This appears to be an assay whereby proteolysis of BSA generates small TCA soluble fragments. When you add TCA, your absorbance will go down (relative to the starting absorbance of the BSA) because you are removing TCA-insoluble BSA and large protein fragments by centrifugation. It seems to me that you should be looking only at the increase in absorbance in the TCA supernatant. At t=0, (substantially) all the BSA should be precipitated with TCA and so your reference absorbance becomes zero (or close to zero). As TCA-soluble small fragments are generated by the protease, the absorbance for the supernatant should increase (though fragments without tyr will give little or no signal). The dramatic alteration in pH may also change the absorbance, as it will alter the ionization state of tyrosine.

There are far better ways of assaying proteases. I would consider peptides with reporter groups which become fluorescent upon cleavage by the protease. Depending on the exact requirements of the protease, this can involve removal of a coumarin-type dye from the peptide terminus which then fluoresces, or cleavage within a short peptide sequence to relieve the internal quenching of carefully matched reporters positioned at either side of the scissile bond.

Reading the 215-230 nm absorbance would say something about forming proteolytic peptides. You should follow de novo peptides rather than their precursor protein which is under a degradation pattern. Briefly, track the peptides by LC or spectrometric assays in total at 215-230 nm interval time by time, and do not stick yourself at 280nm within this experimental design.

@Nick Gee Thanks for the detailed explaination of the principle.
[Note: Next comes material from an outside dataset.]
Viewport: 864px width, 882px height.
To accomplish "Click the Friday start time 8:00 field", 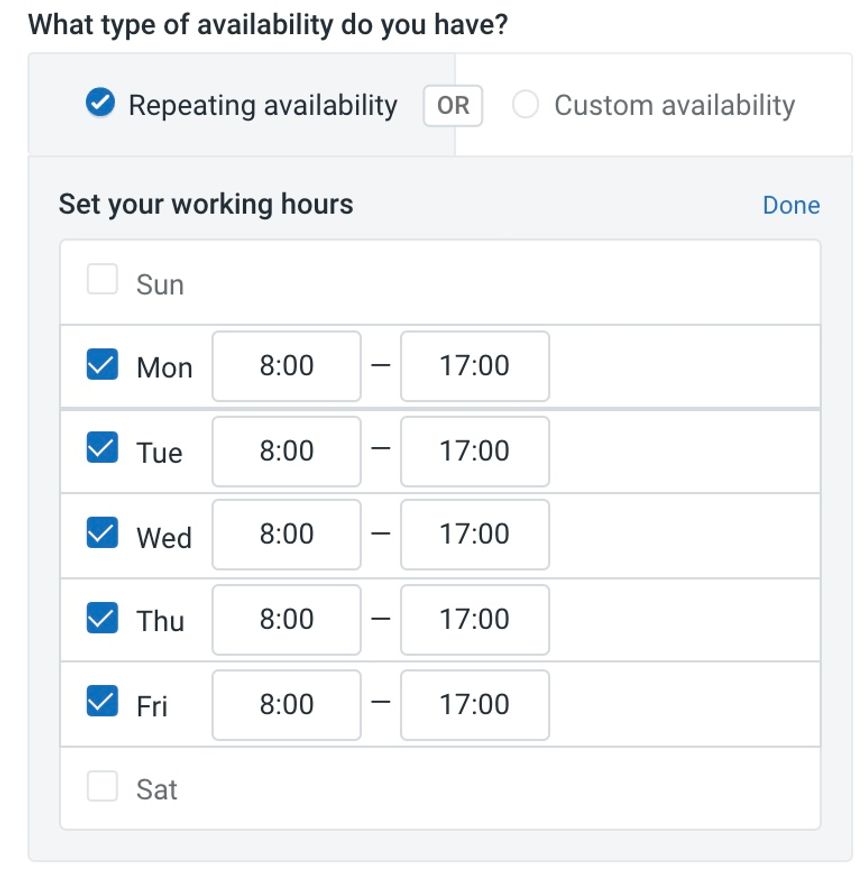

As you said the absorbance should increase ideally, but that is not the case while I'm performing experiment.

The absorbance pattern is showing decreasing trend and therefore I'm unable to conclude anything from experiment. Could you please help me in knowing why its happening so?

@ismail Emir Akyildiz, Thankyou for your suggestion.

I followed your suggestion and took readings at 220nm but the absorbance is showing no increasing pattern.

Please provide some suggestions to improve the results.

It will be very helpful.

The assay as you describe it involves the production of TCA-soluble peptides. There are only two possible outcomes in an experiment. First, there is no proteolysis, in which case there will be no increase in signal compared to the control (i.e., without added protease). Second, there is some degradation of the BSA, in which case the concentration of TCA-soluble fragments will go up. There are no scenarios where the signal can go down.

I think you need to send your raw data, as it may be that your analysis of the data is incorrect, or the readings are too low or too variable to allow any valid conclusions to be drawn. It is also worth checking that your reader is not wrongly set to read transmittance rather than absorbance.